Une greffe "provisoire" pour enfanter
Cette greffe n'a pas vocation à être permanente en raison du traitement antirejet. Il s'agit d'une "greffe provisoire" pour avoir un enfant, rappelle le chirurgien. A sa connaissance, deux ou trois femmes dans le monde ont conservé l'utérus greffé pour mener une deuxième grossesse. Plus de 25 équipes dans le monde travaillent dans ce domaine, selon lui.
D'après le Pr Brännström, "quinze" naissances ont été obtenues dans le monde après greffe utérine : "Neuf en Suède dont la dernière il y a quatre jours, deux aux États-Unis, une au Brésil, en Serbie, en Chine et en Inde", détaille-t-il. Parmi les 13 pays qui ont pratiqué cette greffe avant la France figurent aussi selon cet expert le Mexique, le Liban, l'Arabie Saoudite, l'Allemagne, la République tchèque et la Belgique.
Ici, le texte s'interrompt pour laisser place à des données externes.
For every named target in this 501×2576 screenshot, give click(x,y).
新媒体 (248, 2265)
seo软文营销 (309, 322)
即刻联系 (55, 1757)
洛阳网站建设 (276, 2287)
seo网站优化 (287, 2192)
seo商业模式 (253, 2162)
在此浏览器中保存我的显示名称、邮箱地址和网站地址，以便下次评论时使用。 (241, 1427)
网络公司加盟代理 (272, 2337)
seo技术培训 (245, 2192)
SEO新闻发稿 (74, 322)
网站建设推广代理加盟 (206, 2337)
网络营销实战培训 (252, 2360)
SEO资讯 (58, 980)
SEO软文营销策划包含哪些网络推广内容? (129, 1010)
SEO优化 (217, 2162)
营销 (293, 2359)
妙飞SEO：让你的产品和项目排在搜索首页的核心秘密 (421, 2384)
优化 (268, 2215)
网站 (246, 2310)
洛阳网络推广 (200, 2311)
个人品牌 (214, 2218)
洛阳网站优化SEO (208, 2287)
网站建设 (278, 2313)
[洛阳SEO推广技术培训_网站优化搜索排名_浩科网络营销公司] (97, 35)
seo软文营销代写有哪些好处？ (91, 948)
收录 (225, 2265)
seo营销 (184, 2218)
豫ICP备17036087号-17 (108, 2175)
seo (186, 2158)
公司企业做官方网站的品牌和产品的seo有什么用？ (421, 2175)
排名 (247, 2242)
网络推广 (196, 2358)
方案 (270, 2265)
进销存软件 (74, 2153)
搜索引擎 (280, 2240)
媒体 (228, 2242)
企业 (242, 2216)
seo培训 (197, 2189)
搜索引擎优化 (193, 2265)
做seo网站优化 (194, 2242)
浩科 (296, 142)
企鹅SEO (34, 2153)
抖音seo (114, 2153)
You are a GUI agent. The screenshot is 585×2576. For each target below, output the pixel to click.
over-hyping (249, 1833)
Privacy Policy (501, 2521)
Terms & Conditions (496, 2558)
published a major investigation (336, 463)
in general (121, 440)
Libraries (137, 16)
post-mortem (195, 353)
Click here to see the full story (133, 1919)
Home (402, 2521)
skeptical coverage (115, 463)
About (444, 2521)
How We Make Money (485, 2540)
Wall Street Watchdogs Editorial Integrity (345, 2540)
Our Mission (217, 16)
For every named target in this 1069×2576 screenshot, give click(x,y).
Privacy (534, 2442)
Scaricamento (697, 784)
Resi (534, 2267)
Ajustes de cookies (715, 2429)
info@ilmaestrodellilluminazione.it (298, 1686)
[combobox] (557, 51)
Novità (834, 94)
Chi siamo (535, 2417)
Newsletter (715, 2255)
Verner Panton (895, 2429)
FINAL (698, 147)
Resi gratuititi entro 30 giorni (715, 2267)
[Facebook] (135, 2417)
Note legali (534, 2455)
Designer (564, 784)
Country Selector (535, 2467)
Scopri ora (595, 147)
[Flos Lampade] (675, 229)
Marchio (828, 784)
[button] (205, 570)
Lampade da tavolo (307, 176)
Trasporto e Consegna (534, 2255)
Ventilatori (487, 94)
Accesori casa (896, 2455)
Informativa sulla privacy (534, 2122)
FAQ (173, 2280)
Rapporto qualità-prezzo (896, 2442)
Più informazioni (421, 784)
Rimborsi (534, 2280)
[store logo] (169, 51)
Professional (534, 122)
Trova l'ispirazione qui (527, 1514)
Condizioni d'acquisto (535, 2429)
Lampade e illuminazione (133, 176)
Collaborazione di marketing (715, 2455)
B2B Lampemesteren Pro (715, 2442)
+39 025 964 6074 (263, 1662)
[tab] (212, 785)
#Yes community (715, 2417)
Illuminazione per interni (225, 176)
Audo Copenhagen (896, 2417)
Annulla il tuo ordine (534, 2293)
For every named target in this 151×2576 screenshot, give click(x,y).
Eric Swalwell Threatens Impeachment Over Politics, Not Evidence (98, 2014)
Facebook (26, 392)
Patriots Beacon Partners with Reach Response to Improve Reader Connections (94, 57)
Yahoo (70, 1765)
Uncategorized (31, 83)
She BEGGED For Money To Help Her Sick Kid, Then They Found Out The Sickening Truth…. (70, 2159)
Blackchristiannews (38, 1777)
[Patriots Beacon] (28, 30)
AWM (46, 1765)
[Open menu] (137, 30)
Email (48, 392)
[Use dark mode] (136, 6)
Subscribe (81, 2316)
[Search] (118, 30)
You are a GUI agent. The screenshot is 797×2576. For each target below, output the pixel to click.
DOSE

L'équipe du professeur Ayoubi a reçu l'autorisation de l'Agence de la biomédecine et de l'Agence nationale de sécurité du médicament et des produits de santé (ANSM) de conduire un essai clinique pour dix greffes avec donneuses vivantes apparentées. Une autre équipe au CHU de Limoges a eu l'aval pour huit greffes avec donneuses en état de mort cérébrale.